Sticky Sesame Chicken Wings (serves 6-8 as snack)

1 large garlic clove

¾ tsp salt

2 Tbsp soy sauce

2 Tbsp Hoisin sauce

2 Tbsp mild honey

1 tsp Asian sesame oil

Pinch of cayenne

3 lb chicken wings, tips discarded and halved at joints

1-½ Tbsp sesame seeds, lightly toasted

1 scallion, finely chopped

1. Put oven rack in upper third of oven and preheat oven to 425°F. Line a large shallow baking pan (17” x 12”) with foil; lightly oil foil.

2. Mince garlic and mash to a paste with salt. Transfer garlic paste to a large bowl and stir in soy sauce, Hoisin, honey, oil, and cayenne. Add wings to sauce, stirring to coat.

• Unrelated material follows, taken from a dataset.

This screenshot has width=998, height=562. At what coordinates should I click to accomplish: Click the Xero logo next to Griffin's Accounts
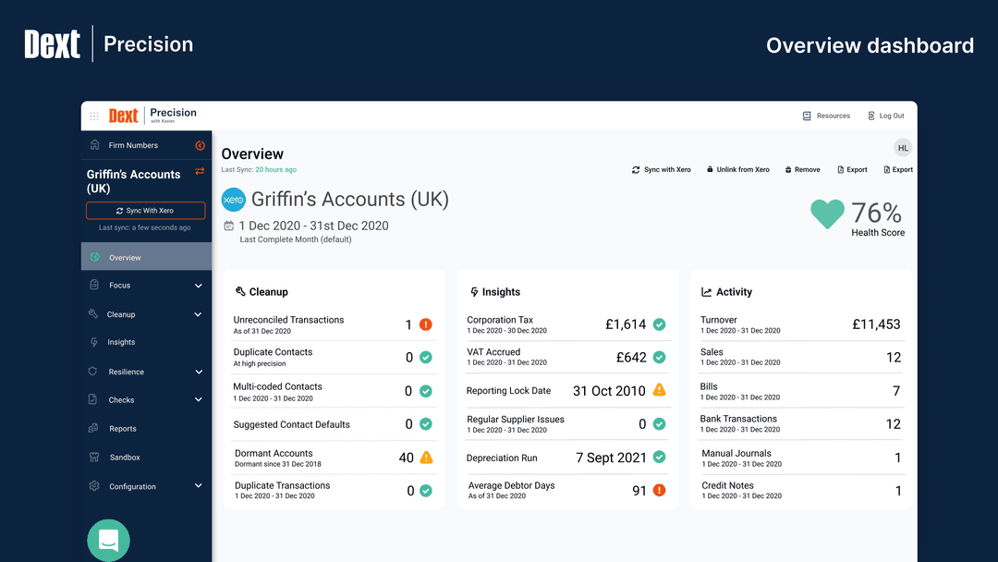(x=233, y=200)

3. Arrange wings in one layer in baking pan and roast, turning over once, until cooked through, ~35 min. Transfer wings to a large serving bowl and toss with sesame seeds and scallion.

Barbecue Chicken Wings (60 pieces)

2 cups ketchup

½ cup cider vinegar

½ cup water

Juice of 1 lemon

2 Tbsp Worcestershire sauce

2 Tbsp Tabasco sauce

2 Tbsp unsulfured molasses

2 Tbsp Dijon mustard

2 Tbsp chili powder

¼ cup (packed) dark brown sugar

2 tsp finely minced garlic

2 tsp smoked paprika

Salt and freshly ground black pepper, to taste

30 chicken wings, rinsed and patted dry

4 scallions, thinly sliced, for garnish

1. Preheat the oven to 350ºF.

2. Prepare the barbecue sauce: Combine all of the sauce ingredients in a heavy saucepan. Cook over medium-low heat, stirring, to blend the flavors, 10-12 min.; do not boil. Strain to remove the garlic. Cool sauce to room temperature. Makes ~3 cups sauce. Use immediately or refrigerate, covered, for up to 2 weeks.

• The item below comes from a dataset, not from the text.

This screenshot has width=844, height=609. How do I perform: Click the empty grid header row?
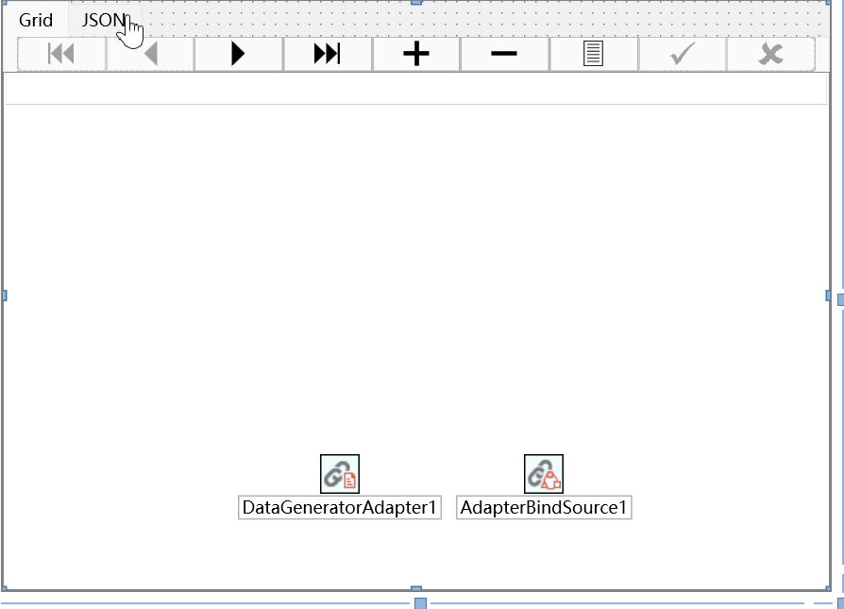click(415, 89)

3. Using a sharp knife, remove wing tips; separate the chicken wings at the joint. Place the chicken pieces in a large bowl and toss well with half of the sauce. Lay the pieces in a single layer on 2-3 baking sheets (do not overcrowd). Bake for 45-50 minutes, basting once or twice with additional sauce. Sprinkle wings with the scallions and serve.

Creamy Coleslaw (serves 16)

1 cup mayonnaise

½ cup sour cream

4 Tbsp cider vinegar

1-½ tsp sugar

1 tsp salt

1 tsp black pepper

4 lb green cabbage, quartered, cored, and thinly sliced (~16 cups)

6 medium carrots, shredded

1. Whisk together mayonnaise, sour cream, vinegar, sugar, salt and pepper in a large bowl until well mixed. Toss in cabbage and carrots, mixing throughout. Let stand, uncovered, at room temperature, tossing occasionally, until wilted, ~30 min. Serve at room temperature or chilled. Note: May be made a day ahead and refrigerated.